Avec un léger effort, elle se pencha et attirant l’étole qui était restée sur ses genoux :

— Souvenez-vous ! dit-elle…

Puis elle soupira plus vite, et ce fut tout.

....... .......... ...

C’était par Nice que Jean avait tenu à rentrer en France, se rappelant sa première rencontre avec sa femme dans cette ville où il ramenait maintenant son cercueil.
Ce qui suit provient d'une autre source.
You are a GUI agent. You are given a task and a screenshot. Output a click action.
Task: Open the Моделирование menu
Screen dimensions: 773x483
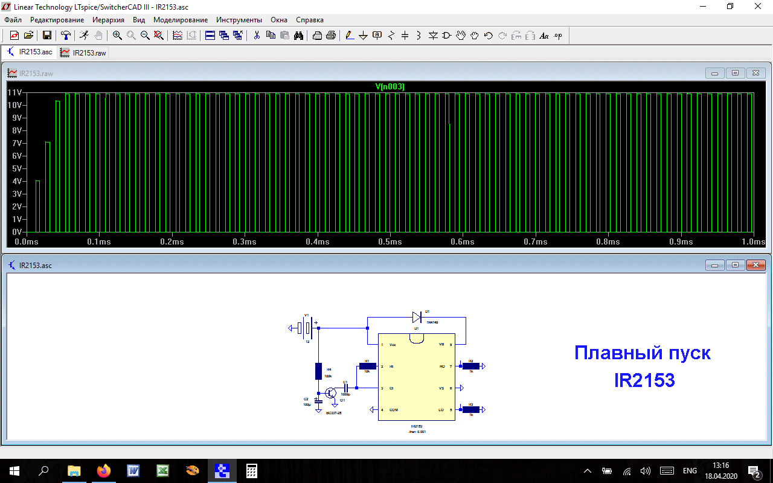click(180, 20)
La tente sous laquelle la jeune femme était restée si longtemps assise était convertie en chapelle ardente et des matelots en grande tenue veillaient sur le pont autour de madame de Kerdren. Le pavillon en berne était voilé de crêpe, et les ornements d’argent du cercueil disparaissaient sous les fleurs.

Il était grand matin quand le yacht mouilla dans le port, et la voiture des pompes funèbre était presque seule sur le quai.

Cependant une animation inusitée se devinait partout, on voyait des fleurs aux maisons, et les promeneurs les plus matineux sortaient avec un air de fête. Dans les cours, des bandes de travailleurs affairés finissaient de garnir des voitures, et les cris des marchandes de bouquets commençaient à se faire entendre.

Ni Jean ni son cousin n’avaient songé qu’on était arrivé au temps du carnaval, et par une coïncidence navrante, la jeune morte rentrait à Nice le jour de la bataille des fleurs juste un peu plus d’un an après la soirée où elle avait rencontré Jean chez madame de Sémiane.